BEGIN Listed records

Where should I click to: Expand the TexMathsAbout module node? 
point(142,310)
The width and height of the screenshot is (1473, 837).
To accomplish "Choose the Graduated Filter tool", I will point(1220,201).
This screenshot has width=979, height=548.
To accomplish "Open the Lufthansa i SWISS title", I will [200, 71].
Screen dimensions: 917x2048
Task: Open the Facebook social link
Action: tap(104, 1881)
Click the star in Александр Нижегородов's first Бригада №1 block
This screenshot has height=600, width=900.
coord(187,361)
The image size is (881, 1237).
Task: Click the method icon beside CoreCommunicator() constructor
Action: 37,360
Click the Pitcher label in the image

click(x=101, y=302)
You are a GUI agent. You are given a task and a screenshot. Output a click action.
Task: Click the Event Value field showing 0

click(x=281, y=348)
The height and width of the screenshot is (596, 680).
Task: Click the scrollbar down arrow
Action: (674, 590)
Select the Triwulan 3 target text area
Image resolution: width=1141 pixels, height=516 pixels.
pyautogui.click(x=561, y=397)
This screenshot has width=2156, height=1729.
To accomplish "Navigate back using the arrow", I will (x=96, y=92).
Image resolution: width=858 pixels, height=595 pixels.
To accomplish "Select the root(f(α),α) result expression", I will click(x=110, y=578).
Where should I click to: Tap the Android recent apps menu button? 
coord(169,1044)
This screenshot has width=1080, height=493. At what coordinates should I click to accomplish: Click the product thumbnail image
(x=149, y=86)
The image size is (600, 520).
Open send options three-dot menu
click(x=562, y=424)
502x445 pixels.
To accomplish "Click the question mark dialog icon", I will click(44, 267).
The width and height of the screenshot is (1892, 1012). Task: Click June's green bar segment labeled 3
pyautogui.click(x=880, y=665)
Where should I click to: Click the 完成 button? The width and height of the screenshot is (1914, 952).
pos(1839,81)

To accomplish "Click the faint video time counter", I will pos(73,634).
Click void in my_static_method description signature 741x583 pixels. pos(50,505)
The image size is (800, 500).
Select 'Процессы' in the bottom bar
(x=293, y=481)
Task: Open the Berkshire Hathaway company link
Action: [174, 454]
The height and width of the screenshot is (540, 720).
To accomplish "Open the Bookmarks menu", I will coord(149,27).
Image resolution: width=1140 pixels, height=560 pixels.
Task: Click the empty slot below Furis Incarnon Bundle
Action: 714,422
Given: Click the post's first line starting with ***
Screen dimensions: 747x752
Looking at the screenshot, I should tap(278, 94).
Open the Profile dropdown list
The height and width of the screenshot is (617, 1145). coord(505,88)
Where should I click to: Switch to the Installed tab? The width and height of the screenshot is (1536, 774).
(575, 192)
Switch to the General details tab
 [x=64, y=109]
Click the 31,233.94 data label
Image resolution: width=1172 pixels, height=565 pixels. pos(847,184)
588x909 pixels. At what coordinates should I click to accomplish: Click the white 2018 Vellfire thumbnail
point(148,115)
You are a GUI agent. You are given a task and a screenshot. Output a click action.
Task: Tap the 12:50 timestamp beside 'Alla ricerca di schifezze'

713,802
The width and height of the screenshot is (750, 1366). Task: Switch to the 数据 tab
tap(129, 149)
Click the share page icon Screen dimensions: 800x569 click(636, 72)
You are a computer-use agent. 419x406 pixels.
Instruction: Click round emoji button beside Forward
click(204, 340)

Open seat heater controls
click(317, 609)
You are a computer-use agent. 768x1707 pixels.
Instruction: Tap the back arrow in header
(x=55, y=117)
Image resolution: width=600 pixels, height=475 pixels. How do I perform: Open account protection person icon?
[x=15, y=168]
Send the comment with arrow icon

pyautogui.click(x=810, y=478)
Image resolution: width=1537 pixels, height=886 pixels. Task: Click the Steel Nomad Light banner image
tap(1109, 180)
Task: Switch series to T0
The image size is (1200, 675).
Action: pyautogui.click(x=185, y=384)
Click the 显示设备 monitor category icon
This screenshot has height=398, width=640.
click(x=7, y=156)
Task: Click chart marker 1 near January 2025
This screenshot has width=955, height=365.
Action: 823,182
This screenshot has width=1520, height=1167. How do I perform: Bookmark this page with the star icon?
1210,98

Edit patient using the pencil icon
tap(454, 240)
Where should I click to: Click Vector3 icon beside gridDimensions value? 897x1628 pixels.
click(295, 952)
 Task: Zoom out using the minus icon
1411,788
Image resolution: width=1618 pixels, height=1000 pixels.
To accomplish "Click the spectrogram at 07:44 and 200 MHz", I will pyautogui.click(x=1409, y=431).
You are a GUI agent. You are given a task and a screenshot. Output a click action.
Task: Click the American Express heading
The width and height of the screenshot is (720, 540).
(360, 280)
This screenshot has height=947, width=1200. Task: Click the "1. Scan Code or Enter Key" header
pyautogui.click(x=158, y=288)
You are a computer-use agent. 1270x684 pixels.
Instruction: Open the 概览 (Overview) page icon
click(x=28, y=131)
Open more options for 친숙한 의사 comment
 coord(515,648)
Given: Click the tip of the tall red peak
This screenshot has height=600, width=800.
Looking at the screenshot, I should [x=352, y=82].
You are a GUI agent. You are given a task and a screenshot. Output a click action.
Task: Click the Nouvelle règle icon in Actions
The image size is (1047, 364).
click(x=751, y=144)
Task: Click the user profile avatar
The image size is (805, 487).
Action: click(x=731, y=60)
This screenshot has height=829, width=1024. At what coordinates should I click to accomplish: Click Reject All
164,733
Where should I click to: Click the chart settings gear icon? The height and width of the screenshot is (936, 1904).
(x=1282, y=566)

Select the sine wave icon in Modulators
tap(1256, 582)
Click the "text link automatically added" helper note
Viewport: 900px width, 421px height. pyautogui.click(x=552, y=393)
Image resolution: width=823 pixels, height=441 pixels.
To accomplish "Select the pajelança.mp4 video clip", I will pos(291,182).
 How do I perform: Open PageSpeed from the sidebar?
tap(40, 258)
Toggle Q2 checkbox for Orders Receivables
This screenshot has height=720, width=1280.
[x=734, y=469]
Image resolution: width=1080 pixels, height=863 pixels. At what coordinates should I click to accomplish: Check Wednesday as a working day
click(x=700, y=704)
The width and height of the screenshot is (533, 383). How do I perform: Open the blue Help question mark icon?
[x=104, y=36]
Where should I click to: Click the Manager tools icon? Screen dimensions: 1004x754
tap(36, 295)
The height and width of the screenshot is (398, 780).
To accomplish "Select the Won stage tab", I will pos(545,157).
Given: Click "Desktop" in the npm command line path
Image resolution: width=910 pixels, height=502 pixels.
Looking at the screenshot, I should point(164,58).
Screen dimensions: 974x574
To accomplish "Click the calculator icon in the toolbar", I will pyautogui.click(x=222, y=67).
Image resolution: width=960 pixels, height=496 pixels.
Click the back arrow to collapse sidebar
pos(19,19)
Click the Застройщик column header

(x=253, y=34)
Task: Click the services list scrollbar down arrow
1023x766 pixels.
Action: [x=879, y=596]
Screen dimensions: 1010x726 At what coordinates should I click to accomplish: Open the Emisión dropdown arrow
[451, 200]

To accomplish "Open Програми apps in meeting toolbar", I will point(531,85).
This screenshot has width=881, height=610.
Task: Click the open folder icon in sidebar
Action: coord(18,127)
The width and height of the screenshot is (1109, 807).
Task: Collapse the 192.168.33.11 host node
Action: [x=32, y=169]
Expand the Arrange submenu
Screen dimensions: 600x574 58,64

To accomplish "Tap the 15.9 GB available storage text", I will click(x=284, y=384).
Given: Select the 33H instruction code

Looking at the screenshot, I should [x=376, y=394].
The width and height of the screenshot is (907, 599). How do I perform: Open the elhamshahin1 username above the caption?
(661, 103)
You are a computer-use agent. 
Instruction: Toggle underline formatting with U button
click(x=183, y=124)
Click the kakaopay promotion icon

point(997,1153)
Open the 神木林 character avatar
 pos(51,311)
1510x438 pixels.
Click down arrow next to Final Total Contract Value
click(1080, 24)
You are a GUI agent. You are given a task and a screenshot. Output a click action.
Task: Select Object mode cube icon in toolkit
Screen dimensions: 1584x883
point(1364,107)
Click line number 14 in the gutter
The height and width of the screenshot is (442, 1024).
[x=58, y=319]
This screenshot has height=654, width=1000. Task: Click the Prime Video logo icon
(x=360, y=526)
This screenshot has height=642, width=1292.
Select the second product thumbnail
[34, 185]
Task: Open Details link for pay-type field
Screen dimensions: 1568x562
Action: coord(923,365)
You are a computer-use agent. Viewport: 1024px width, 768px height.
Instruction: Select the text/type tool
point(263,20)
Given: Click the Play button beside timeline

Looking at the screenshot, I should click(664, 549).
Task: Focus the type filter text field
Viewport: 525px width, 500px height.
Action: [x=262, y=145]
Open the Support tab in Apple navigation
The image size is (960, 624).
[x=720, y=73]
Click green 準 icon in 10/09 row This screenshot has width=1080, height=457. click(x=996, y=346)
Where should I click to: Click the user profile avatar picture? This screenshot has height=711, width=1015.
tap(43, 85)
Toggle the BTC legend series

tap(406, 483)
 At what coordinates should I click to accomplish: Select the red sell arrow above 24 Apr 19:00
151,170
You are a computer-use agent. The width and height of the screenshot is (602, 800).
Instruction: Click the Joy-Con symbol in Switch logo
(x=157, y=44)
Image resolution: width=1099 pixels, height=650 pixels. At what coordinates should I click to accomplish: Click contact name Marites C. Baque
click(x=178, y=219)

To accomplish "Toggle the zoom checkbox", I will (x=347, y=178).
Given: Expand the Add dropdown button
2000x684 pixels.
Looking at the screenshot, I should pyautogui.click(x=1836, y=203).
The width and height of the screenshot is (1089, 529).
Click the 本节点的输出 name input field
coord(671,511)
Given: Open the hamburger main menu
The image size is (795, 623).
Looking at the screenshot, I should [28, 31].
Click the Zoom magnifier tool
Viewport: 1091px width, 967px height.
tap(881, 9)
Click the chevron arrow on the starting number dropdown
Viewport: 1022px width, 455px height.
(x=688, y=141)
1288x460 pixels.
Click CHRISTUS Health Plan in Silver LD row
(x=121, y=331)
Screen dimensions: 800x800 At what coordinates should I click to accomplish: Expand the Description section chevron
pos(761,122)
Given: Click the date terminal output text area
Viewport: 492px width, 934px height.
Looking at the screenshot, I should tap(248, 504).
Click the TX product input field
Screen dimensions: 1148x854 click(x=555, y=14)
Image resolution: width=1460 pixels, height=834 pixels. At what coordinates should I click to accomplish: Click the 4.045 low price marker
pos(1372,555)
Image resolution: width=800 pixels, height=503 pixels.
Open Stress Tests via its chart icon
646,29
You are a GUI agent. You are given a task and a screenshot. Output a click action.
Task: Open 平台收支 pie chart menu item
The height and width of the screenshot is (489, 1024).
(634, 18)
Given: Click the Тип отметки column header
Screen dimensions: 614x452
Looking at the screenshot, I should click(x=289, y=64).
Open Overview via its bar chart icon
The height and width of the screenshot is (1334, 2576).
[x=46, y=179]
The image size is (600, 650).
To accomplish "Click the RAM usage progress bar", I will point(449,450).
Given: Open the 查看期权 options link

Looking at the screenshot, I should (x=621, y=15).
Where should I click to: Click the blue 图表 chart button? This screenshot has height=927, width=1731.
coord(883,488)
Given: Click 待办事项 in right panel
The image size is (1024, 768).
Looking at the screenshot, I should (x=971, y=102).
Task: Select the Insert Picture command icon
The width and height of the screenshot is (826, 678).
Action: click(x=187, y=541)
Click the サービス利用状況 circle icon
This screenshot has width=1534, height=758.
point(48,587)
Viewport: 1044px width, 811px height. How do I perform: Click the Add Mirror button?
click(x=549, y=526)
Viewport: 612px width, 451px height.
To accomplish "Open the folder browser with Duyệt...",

END Listed records

Task → In the records above, each line with the string "command" should be copied.

Answer to the exercise →
Given: Click "Desktop" in the npm command line path
Task: Select the Insert Picture command icon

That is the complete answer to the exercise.